I made this flower and it came about rather serendipitously. I was trying to replicate another type of flower but changed too much and it didn’t work out well. I wasn’t happy with it at all so I decided to hit it with the heat gun and all of a sudden, I though it was so pretty! So, I will refer you to the original tutorial then tell you what I did differently. Firstly, I used sheer fabric called georgette, not tulle and I cut them with pinking shears, not the way she called for and I cut 9 circles. I folded them like she did, in half first but then but I overlapped them in the center a bit more almost into thirds. However, this allowed all 9 of them to fit next to each other when sewn onto the backing. At this point, I really didn’t like the finish that the pinking gave the edges. To me, it just looked sloppy. So I hit the flower with the heat gun. At times, I separated one little section from the others so it wouldn’t melt too much or so I could melt it more as it seemed to get missed. In the end, it almost seemed like those flowers made from lots of little blossoms and I really liked that.
The base of the canvas was prepped with acrylic paints on the sides in pink, turquoise and porcelain doll. Then I added some script stamping and toned it down with more porcelain doll dry brushed on. The base of the canvas is hard enough to see IRL and almost completely lost in photos. I used a lovely lace pattern DP then added some spray mist in Boss Lady which is much brighter and more dominant than I had hoped. Two light sprays from far away and my background was almost gone. You can see a wee bit of it above. The lower right corner is a mix of Life stamps in various Distress inks and a few PTI colours along with some Hexagon stamps which you can see in the photo with the lettering.
The tree stencil was tacked down and sponged around the outside using Antique Linen Distress ink then traced around using the same pen I used to trace over the lettering. Then I used PTI inks to dry brush the colour onto the tree. To do this, you literally pick up colour from an ink pad with a dry watercolour brush, yes, it does take a long time but it game me the soft look I was going for.
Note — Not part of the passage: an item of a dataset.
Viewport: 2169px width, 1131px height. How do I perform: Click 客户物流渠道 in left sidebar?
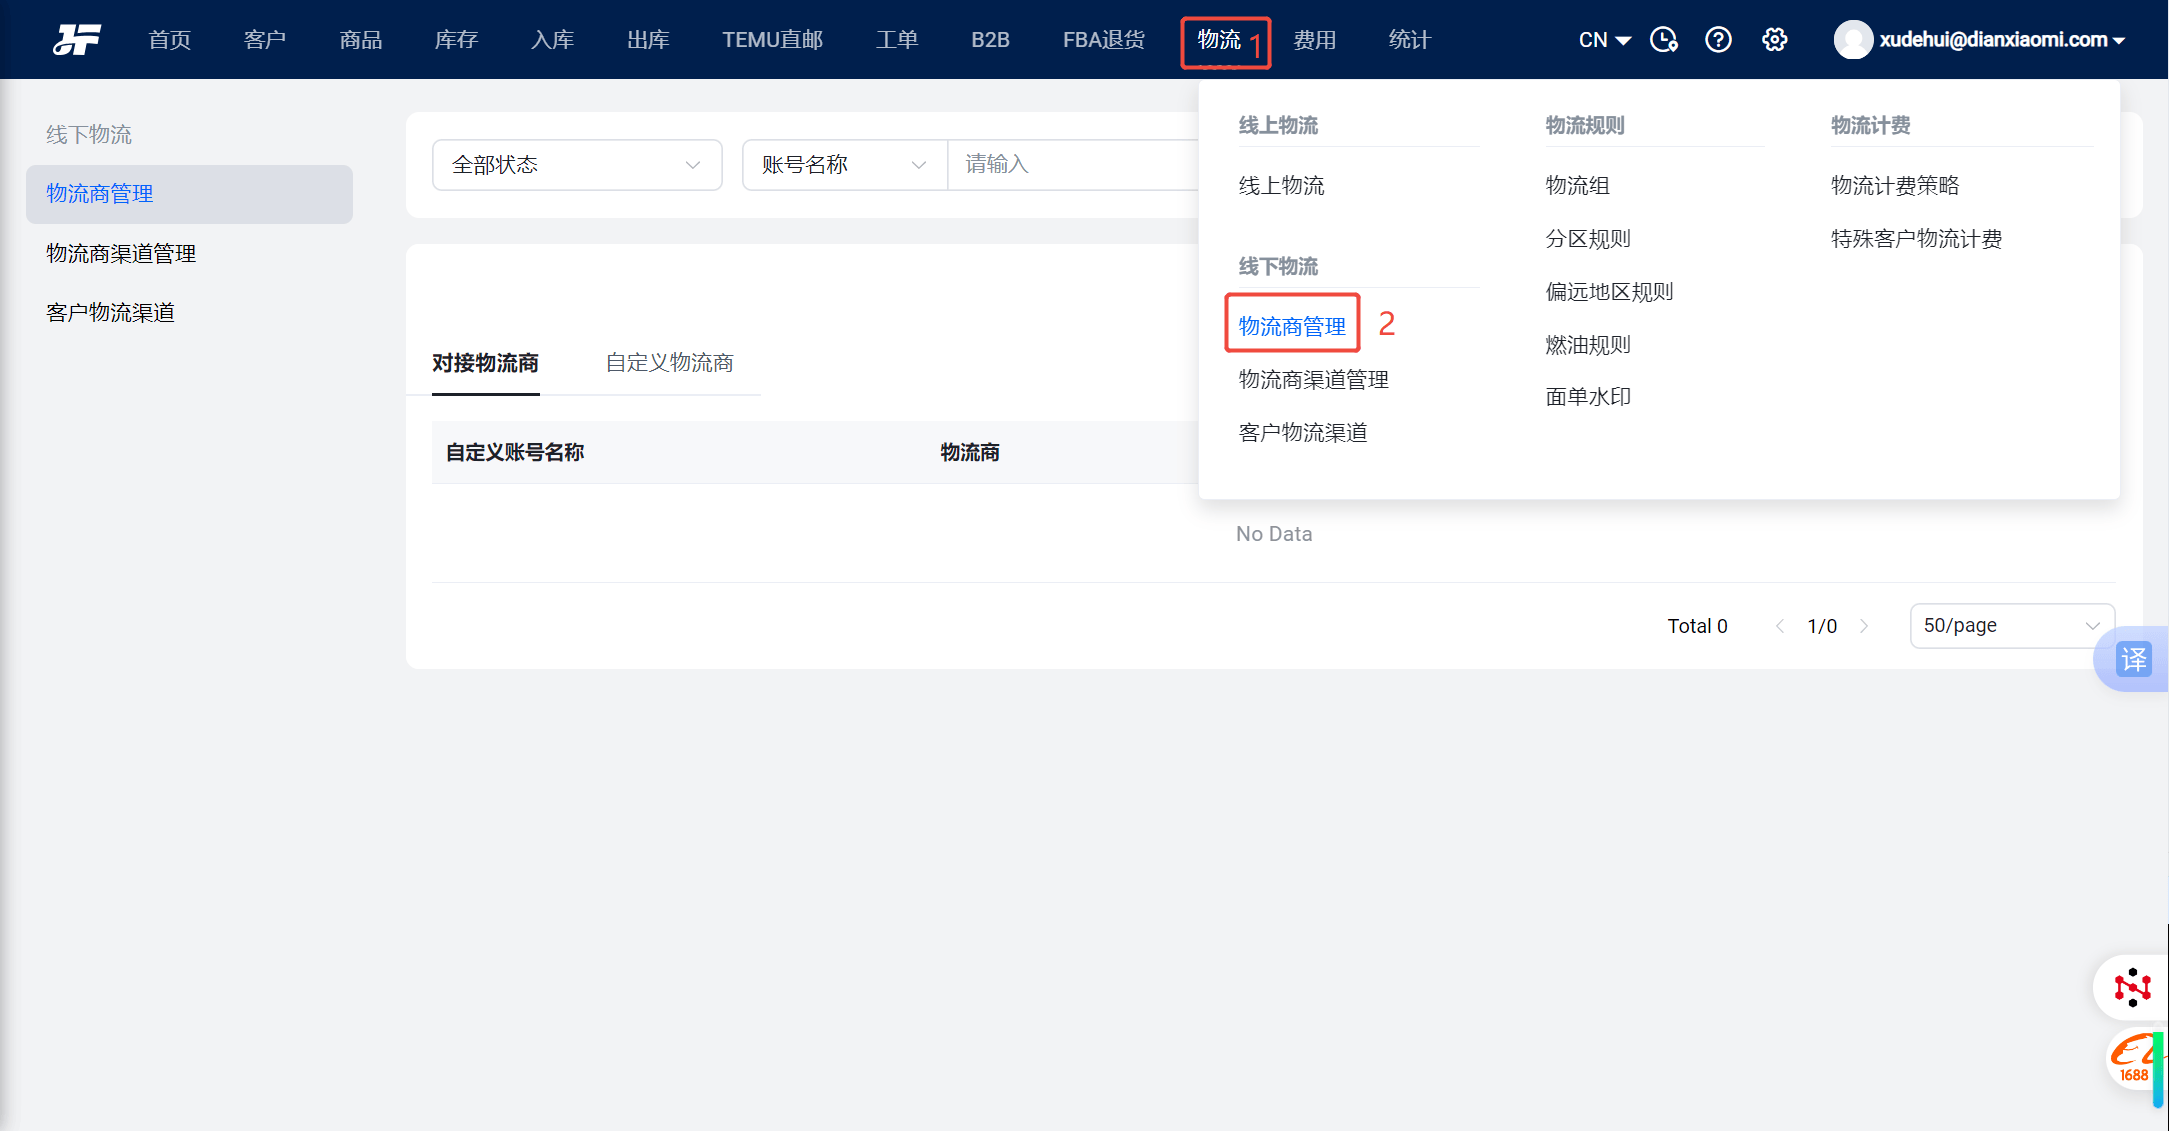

Then I die cut a TON of tiny white 5 petal tissue paper flowers and glued them together, I think 10 layers or so. Then I glued them to the tree, added chalk to the centers and fluffed them up to create spring flowers. This can all be see in the photo with the bird.
hope you stayed with me this long! If so, you are a real trooper and deserve a medal! Thanks so much! I’m entering this in the Spring Home Decor Challenge in the Moxie Fab World. It’s randomly chosen so I have as much of a shot as the next person but I’m so proud of this I can only hope maybe there could be an Honourable Mention of something. If you like it, I hope you will leave a comment. If you do, you could also win a prize as one of the ways to win this challenge is to leave comments for participants! Click the link to learn all about it. Not long left so be sure to join in the fun!
4 thoughts on “Friendship Canvas–My First Try at Mixed Media!”
Beautiful project – I'm inspired to try some mixed media myself.
Fantastic – you should definitely dabble more with mixed media! I particularly love the ribbon and beads on the birdcage (may have to case that!) and the gorgeous blossoms. Also love the distressed paper and pattern emerging – in fact I love it all!
Gorgeous project. I really love that birdie!
I think the bird cage is my absolute fave part of this!